> _THE EXERCISE_:
Please convert the records below into a JSON list of strings, one string per line, leaving out blank lines.

## BEGIN

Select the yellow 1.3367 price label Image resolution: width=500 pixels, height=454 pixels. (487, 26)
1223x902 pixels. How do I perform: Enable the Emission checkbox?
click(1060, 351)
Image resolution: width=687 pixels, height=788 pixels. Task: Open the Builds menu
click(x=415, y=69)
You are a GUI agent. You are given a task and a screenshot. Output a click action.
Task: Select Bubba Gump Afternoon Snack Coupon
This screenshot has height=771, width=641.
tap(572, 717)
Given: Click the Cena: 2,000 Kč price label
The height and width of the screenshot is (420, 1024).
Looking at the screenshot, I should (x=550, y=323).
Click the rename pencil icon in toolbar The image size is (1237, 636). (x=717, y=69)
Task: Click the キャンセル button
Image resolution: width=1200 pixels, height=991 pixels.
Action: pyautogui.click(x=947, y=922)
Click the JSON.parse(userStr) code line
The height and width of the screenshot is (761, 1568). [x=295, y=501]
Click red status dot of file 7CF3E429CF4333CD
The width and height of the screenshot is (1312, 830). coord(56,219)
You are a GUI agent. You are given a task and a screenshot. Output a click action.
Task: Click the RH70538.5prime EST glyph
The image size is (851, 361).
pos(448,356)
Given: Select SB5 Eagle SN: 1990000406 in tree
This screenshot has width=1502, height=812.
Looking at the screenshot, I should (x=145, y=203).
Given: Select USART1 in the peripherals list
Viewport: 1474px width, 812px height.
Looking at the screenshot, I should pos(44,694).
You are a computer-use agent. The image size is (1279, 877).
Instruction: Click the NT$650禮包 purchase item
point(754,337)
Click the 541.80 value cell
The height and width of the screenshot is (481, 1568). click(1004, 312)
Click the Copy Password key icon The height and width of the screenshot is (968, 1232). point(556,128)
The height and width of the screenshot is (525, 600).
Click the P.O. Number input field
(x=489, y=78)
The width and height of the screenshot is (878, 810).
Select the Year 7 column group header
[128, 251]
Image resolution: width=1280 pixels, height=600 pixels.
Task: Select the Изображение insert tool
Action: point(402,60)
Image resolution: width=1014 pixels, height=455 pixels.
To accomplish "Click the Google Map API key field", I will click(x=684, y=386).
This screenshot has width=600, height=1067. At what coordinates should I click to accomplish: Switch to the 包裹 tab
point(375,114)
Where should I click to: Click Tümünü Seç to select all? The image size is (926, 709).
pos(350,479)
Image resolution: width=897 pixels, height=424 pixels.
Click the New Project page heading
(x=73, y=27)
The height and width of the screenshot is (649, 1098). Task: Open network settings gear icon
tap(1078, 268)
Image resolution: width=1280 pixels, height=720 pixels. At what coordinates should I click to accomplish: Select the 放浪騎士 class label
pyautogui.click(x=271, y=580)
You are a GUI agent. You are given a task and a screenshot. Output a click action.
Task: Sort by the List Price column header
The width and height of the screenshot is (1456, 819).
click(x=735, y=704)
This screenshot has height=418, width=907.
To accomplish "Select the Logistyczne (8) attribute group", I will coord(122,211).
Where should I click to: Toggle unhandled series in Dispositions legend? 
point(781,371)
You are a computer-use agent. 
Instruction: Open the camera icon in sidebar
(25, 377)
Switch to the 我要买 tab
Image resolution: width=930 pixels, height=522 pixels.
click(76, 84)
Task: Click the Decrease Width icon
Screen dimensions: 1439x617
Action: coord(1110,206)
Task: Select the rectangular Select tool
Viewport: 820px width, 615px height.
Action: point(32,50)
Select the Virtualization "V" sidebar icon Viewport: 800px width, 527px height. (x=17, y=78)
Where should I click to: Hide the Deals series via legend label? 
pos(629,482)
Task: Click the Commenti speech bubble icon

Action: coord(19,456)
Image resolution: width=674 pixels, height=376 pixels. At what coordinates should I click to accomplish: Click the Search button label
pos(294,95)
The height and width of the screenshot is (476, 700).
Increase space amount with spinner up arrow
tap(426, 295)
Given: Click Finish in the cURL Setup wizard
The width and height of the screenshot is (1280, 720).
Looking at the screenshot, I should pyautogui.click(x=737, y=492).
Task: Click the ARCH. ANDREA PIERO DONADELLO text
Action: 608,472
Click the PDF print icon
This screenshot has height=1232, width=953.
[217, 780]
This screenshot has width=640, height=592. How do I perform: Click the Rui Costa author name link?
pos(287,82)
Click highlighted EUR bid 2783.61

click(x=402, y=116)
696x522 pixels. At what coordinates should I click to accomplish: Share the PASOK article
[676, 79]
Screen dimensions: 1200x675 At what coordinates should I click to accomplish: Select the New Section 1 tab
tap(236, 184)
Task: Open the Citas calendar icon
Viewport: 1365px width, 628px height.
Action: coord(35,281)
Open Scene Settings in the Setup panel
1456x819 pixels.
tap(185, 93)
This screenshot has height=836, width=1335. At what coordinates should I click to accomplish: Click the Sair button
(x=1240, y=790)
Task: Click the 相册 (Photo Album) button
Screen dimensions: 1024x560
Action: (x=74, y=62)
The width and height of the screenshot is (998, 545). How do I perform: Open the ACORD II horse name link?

## END

> _TASK RESPONSE_:
[
  "Select the yellow 1.3367 price label Image resolution: width=500 pixels, height=454 pixels. (487, 26)",
  "1223x902 pixels. How do I perform: Enable the Emission checkbox?",
  "click(1060, 351)",
  "Image resolution: width=687 pixels, height=788 pixels. Task: Open the Builds menu",
  "click(x=415, y=69)",
  "You are a GUI agent. You are given a task and a screenshot. Output a click action.",
  "Task: Select Bubba Gump Afternoon Snack Coupon",
  "This screenshot has height=771, width=641.",
  "tap(572, 717)",
  "Given: Click the Cena: 2,000 Kč price label",
  "The height and width of the screenshot is (420, 1024).",
  "Looking at the screenshot, I should (x=550, y=323).",
  "Click the rename pencil icon in toolbar The image size is (1237, 636). (x=717, y=69)",
  "Task: Click the キャンセル button",
  "Image resolution: width=1200 pixels, height=991 pixels.",
  "Action: pyautogui.click(x=947, y=922)",
  "Click the JSON.parse(userStr) code line",
  "The height and width of the screenshot is (761, 1568). [x=295, y=501]",
  "Click red status dot of file 7CF3E429CF4333CD",
  "The width and height of the screenshot is (1312, 830). coord(56,219)",
  "You are a GUI agent. You are given a task and a screenshot. Output a click action.",
  "Task: Click the RH70538.5prime EST glyph",
  "The image size is (851, 361).",
  "pos(448,356)",
  "Given: Select SB5 Eagle SN: 1990000406 in tree",
  "This screenshot has width=1502, height=812.",
  "Looking at the screenshot, I should (x=145, y=203).",
  "Given: Select USART1 in the peripherals list",
  "Viewport: 1474px width, 812px height.",
  "Looking at the screenshot, I should pos(44,694).",
  "You are a computer-use agent. The image size is (1279, 877).",
  "Instruction: Click the NT$650禮包 purchase item",
  "point(754,337)",
  "Click the 541.80 value cell",
  "The height and width of the screenshot is (481, 1568). click(1004, 312)",
  "Click the Copy Password key icon The height and width of the screenshot is (968, 1232). point(556,128)",
  "The height and width of the screenshot is (525, 600).",
  "Click the P.O. Number input field",
  "(x=489, y=78)",
  "The width and height of the screenshot is (878, 810).",
  "Select the Year 7 column group header",
  "[128, 251]",
  "Image resolution: width=1280 pixels, height=600 pixels.",
  "Task: Select the Изображение insert tool",
  "Action: point(402,60)",
  "Image resolution: width=1014 pixels, height=455 pixels.",
  "To accomplish \"Click the Google Map API key field\", I will click(x=684, y=386).",
  "This screenshot has width=600, height=1067. At what coordinates should I click to accomplish: Switch to the 包裹 tab",
  "point(375,114)",
  "Where should I click to: Click Tümünü Seç to select all? The image size is (926, 709).",
  "pos(350,479)",
  "Image resolution: width=897 pixels, height=424 pixels.",
  "Click the New Project page heading",
  "(x=73, y=27)",
  "The height and width of the screenshot is (649, 1098). Task: Open network settings gear icon",
  "tap(1078, 268)",
  "Image resolution: width=1280 pixels, height=720 pixels. At what coordinates should I click to accomplish: Select the 放浪騎士 class label",
  "pyautogui.click(x=271, y=580)",
  "You are a GUI agent. You are given a task and a screenshot. Output a click action.",
  "Task: Sort by the List Price column header",
  "The width and height of the screenshot is (1456, 819).",
  "click(x=735, y=704)",
  "This screenshot has height=418, width=907.",
  "To accomplish \"Select the Logistyczne (8) attribute group\", I will coord(122,211).",
  "Where should I click to: Toggle unhandled series in Dispositions legend? ",
  "point(781,371)",
  "You are a computer-use agent. ",
  "Instruction: Open the camera icon in sidebar",
  "(25, 377)",
  "Switch to the 我要买 tab",
  "Image resolution: width=930 pixels, height=522 pixels.",
  "click(76, 84)",
  "Task: Click the Decrease Width icon",
  "Screen dimensions: 1439x617",
  "Action: coord(1110,206)",
  "Task: Select the rectangular Select tool",
  "Viewport: 820px width, 615px height.",
  "Action: point(32,50)",
  "Select the Virtualization \"V\" sidebar icon Viewport: 800px width, 527px height. (x=17, y=78)",
  "Where should I click to: Hide the Deals series via legend label? ",
  "pos(629,482)",
  "Task: Click the Commenti speech bubble icon",
  "Action: coord(19,456)",
  "Image resolution: width=674 pixels, height=376 pixels. At what coordinates should I click to accomplish: Click the Search button label",
  "pos(294,95)",
  "The height and width of the screenshot is (476, 700).",
  "Increase space amount with spinner up arrow",
  "tap(426, 295)",
  "Given: Click Finish in the cURL Setup wizard",
  "The width and height of the screenshot is (1280, 720).",
  "Looking at the screenshot, I should pyautogui.click(x=737, y=492).",
  "Task: Click the ARCH. ANDREA PIERO DONADELLO text",
  "Action: 608,472",
  "Click the PDF print icon",
  "This screenshot has height=1232, width=953.",
  "[217, 780]",
  "This screenshot has width=640, height=592. How do I perform: Click the Rui Costa author name link?",
  "pos(287,82)",
  "Click highlighted EUR bid 2783.61",
  "click(x=402, y=116)",
  "696x522 pixels. At what coordinates should I click to accomplish: Share the PASOK article",
  "[676, 79]",
  "Screen dimensions: 1200x675 At what coordinates should I click to accomplish: Select the New Section 1 tab",
  "tap(236, 184)",
  "Task: Open the Citas calendar icon",
  "Viewport: 1365px width, 628px height.",
  "Action: coord(35,281)",
  "Open Scene Settings in the Setup panel",
  "1456x819 pixels.",
  "tap(185, 93)",
  "This screenshot has height=836, width=1335. At what coordinates should I click to accomplish: Click the Sair button",
  "(x=1240, y=790)",
  "Task: Click the 相册 (Photo Album) button",
  "Screen dimensions: 1024x560",
  "Action: (x=74, y=62)",
  "The width and height of the screenshot is (998, 545). How do I perform: Open the ACORD II horse name link?"
]